One of our latest solutions is, for example, an automatic tool changing system for our KNG master and ZP machines. That’s one step toward combining a more productive process with one that delivers higher quality, as it can provide a perfect grinding tool for each of the grinding steps. For the beginning of the grinding process, you can use a tool that grinds very productively, and in the end, you can select a fine grinding tool that produces a very high surface finish quality, thus combining high productivity and high quality.
We work a lot on our 5-axis interpolated grinding that is required to produce big geometrical modifications to the gear’s flank, which is increasing in size due to the large torques transmitted by the gears. As they, for example, deform and deflect within the transmission, you want to optimize the contact pattern of the teeth and avoid any contact to the edges of the gears, so the gears have heavy modifications.
To produce that, optimal grinding paths are numerically calculated along the gear’s width.

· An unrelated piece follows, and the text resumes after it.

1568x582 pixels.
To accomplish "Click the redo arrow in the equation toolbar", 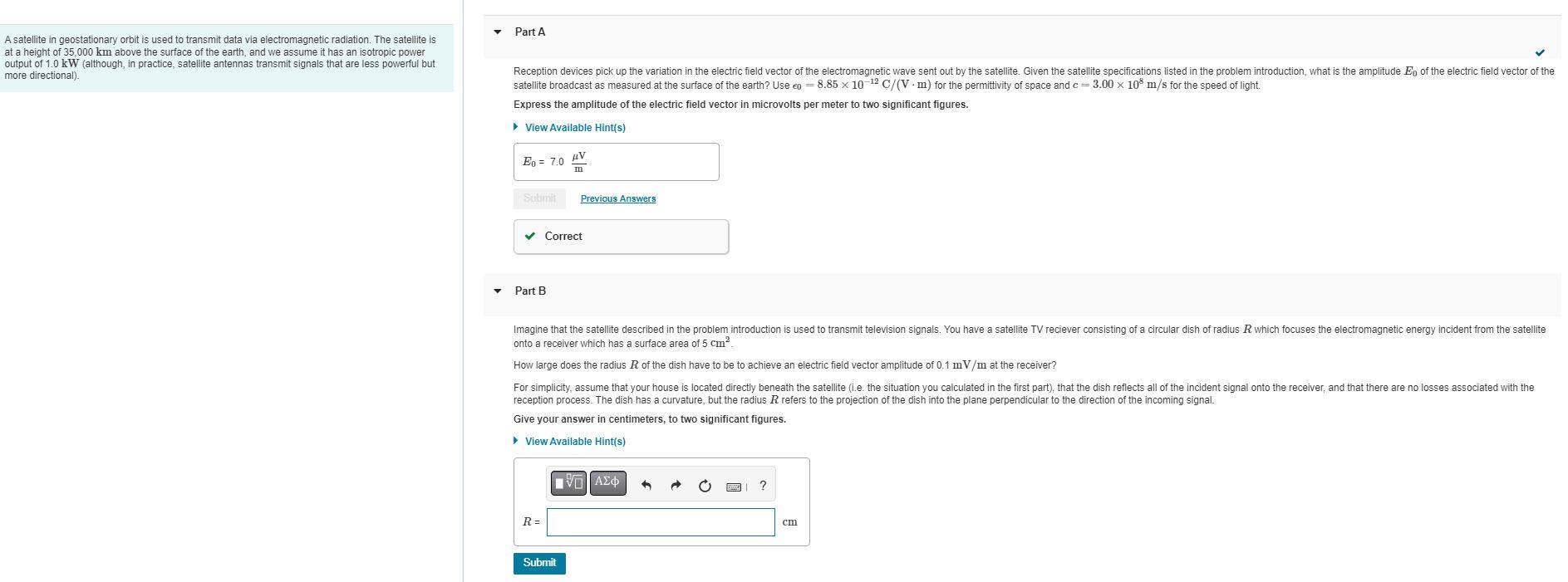I will point(676,485).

These paths can be simulated in advance to ensure a suitable grinding result. This is a good example for a shift from mechanical engineering tasks to mathematics and software development within the machine tool industry.
Alongside the grinding process itself, it has been very helpful that we understand ourselves as a system supplier as we also provide tools and measuring machines for the ground gear wheels. It has proven to be much easier to optimize the grinding process when you can coordinate tool design, machine tool as well as the subsequent measuring process.

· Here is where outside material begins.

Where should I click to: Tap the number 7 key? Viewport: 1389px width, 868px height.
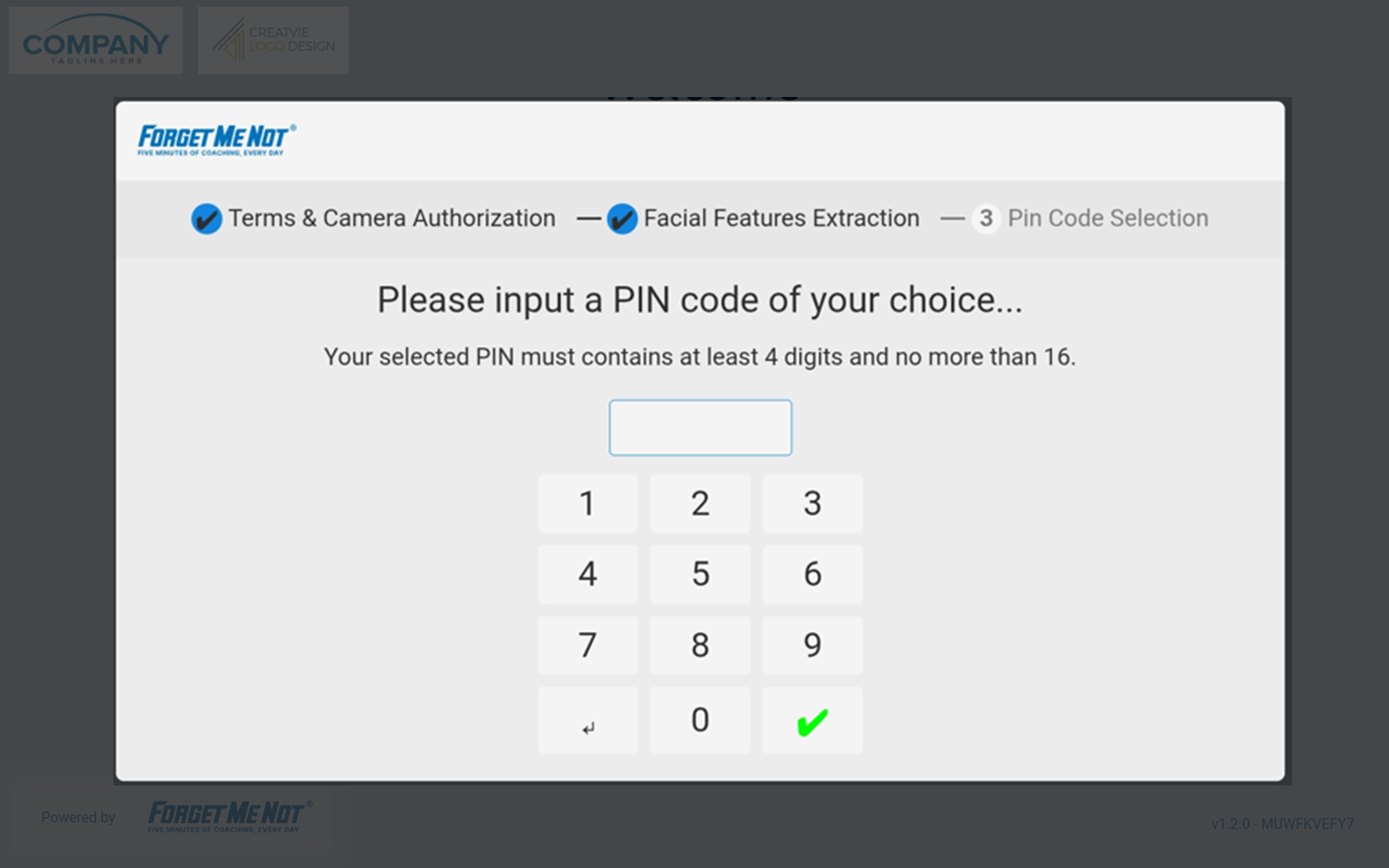point(588,645)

How does the impact on the global energy transition affect Kapp Niles’ products?
Mostly it involves the changing requirements. Our customers are required to adopt new technological solutions in order to be price competitive and have a cost-efficient production to keep up the pace in this industry. This is intensified by a very globalized market within the wind-power industry. Our customers originate from all over the world, and their requirements are always a bit different. Our customers in Europe, for example, ask a few different questions and demand a few different solutions than our customers in Asia, which can be a challenge.
Furthermore, the global political situation can be challenging: especially, if we consider the tendency toward more trade restrictions in conjunction with a volatile economic situation that varies across the globe. As wind farms are usually big investment projects, volatile economic conditions tend to have a strong impact on them and lead to hesitations throughout such projects. As a machine tool manufacturer, we are typically affected by those hesitations very quickly as the industry tends to wait regarding the investment in new production resources in case of uncertainties.

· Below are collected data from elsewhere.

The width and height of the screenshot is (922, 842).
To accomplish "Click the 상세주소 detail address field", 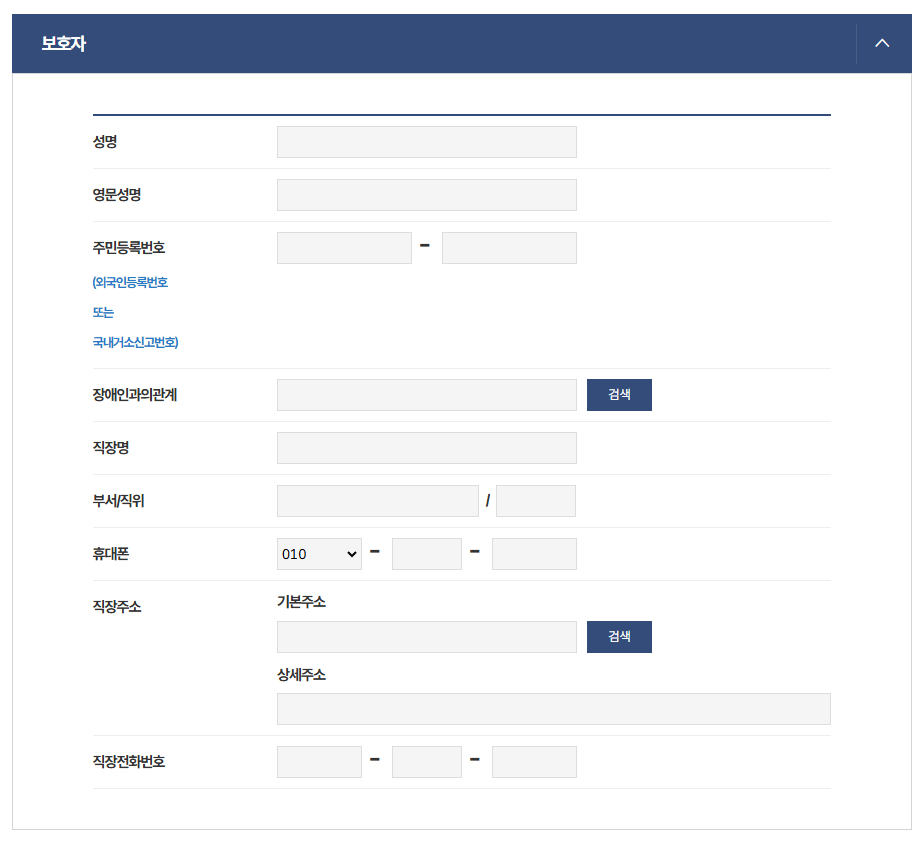I will pyautogui.click(x=554, y=708).
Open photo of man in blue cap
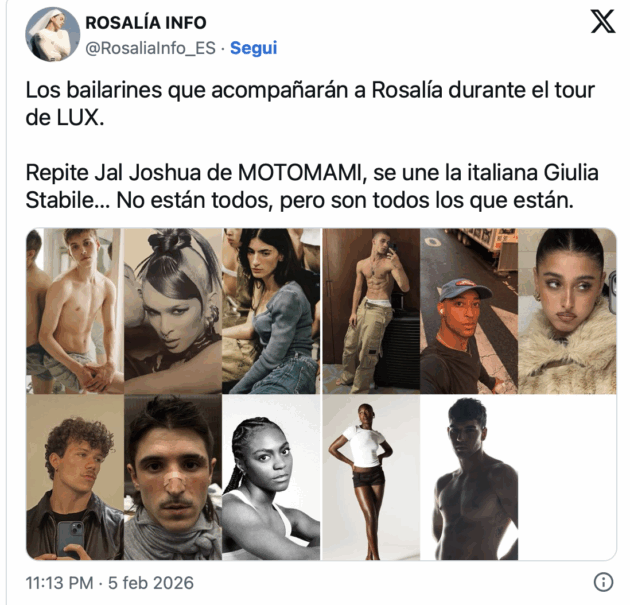 tap(469, 311)
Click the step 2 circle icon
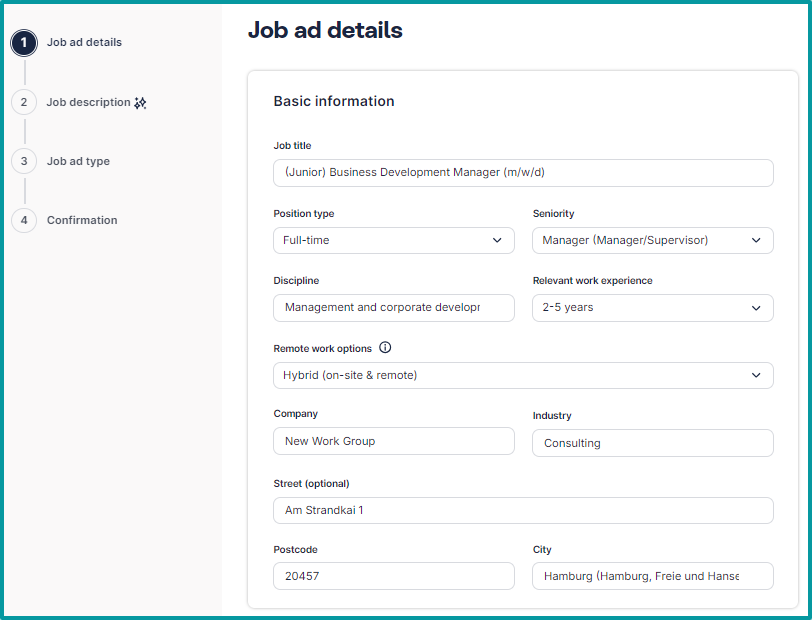The image size is (812, 620). (x=24, y=102)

How do you address those situations?
We have established production sites and service branches with experienced staff, for example, in North America and China. In this way, many of the questions and challenges our customers face can directly be addressed to our colleagues abroad.
We have noticed that, as the manufacturing processes and the grinding machines and technologies get more and more complex, the communication gets also more complex. Having local people talking to our customers and understanding their problems tremendously helps in understanding their challenges and identifying helpful new solutions for them.
What kind of reaction do you expect from the industry with Kapp Niles’ increased focus on wind energy?
As we bring any innovations to the market, our customers all around the world are eager on trying them out to see if they help their production become more cost-effective or to produce a higher quality. It can be a bit of a challenge to identify those solutions in advance, which is why we try to stay in close contact with customers in the industry to identify those solutions and challenges quickly.